Between now and 2030, Audi's performance division Audi Sport will fully electrify according to its managing director Sebastian Grams. In a lengthy interview with Autocar, Grams revealed how that'll play out for all of Audi's sporting lineup, from its SUVs to the iconic TT and R8—all of which Grams says will "be no less amazing" than its current offerings.
Audi's electrification of its performance cars is already well underway, in the form of hybridization on the RS6 and RS7 and full electric power in the E-Tron GT. Remember, "electrification" encompasses both hybrid and electric powertrains, and the next few years will see each take greater prominence in Audi's quickest cars. Grams says that'll begin with escalating hybridization and the release of performance plug-in hybrids.
"We are going in the direction of performance plug-in hybrid systems," Grams said. "This is what we are going for and I can tell you, this will be no less amazing than what you're driving today."

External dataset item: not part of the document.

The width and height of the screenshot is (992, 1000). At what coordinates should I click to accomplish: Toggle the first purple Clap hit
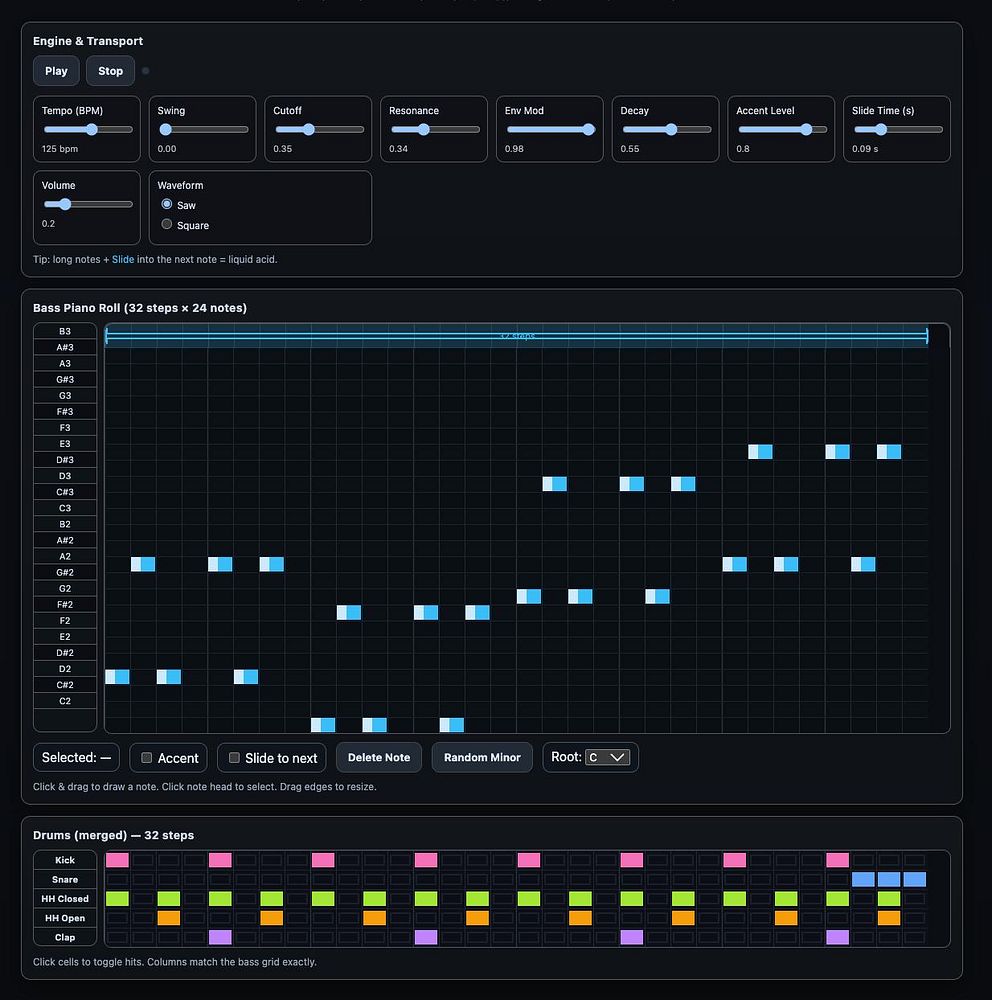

Grams believes this can be achieved through the finer torque control of electric motors, which he thinks can be harnessed in a way that "will be fun." While hybrid systems will add weight, Grams thinks they won't add too much, and their weight distribution can be optimized.
Of course, perception is as important as the performance itself, which is why Grams thinks noise still has to be part of the equation. At least for now, that is, as he speculates younger drivers who grew up in the digital age may not feel as strongly about the issue as the enthusiasts of today. Visual design is another matter; RS models will continue to advertise their presence because it's just what people like. It's why optional cosmetics are already an integral part of Audi's business model, and Grams thinks they prove there's reason to apply similar thinking to the software side of a car.
As for which vehicles we'll see this unfold on, Grams promised the biggest expansion in the field of SUVs, which will see more electric and more RS performance models. That said, Grams emphasized the importance of not diluting the RS brand by making a fast version of every model. At the same time, Audi Sport's individuality will be limited by its use of existing platforms—it won't develop its own. That could complicate the path toward its grandest goals: continuing the lineages of the TT and R8.
"Our biggest wish is to have a successor of the R8," said Grams, who said the supercar's progeny will depend on Audi Sport achieving internal goals, fitting its electrification strategy, and getting board approval. "If you're asking if we need to do it, it depends on other things inside the group. We cannot decide these things alone."
Grams couldn't speak to the future of the TT for the same reasons, as it reportedly must undergo the same vetting. We already know the R8's potential successor will be electric, so for the TT not to be, it'll have to come out before Audi's full-EV deadline of 2026. The economy doesn't look too friendly to that right now though, so you'd better brace yourself for an E-Tron—or nothing at all.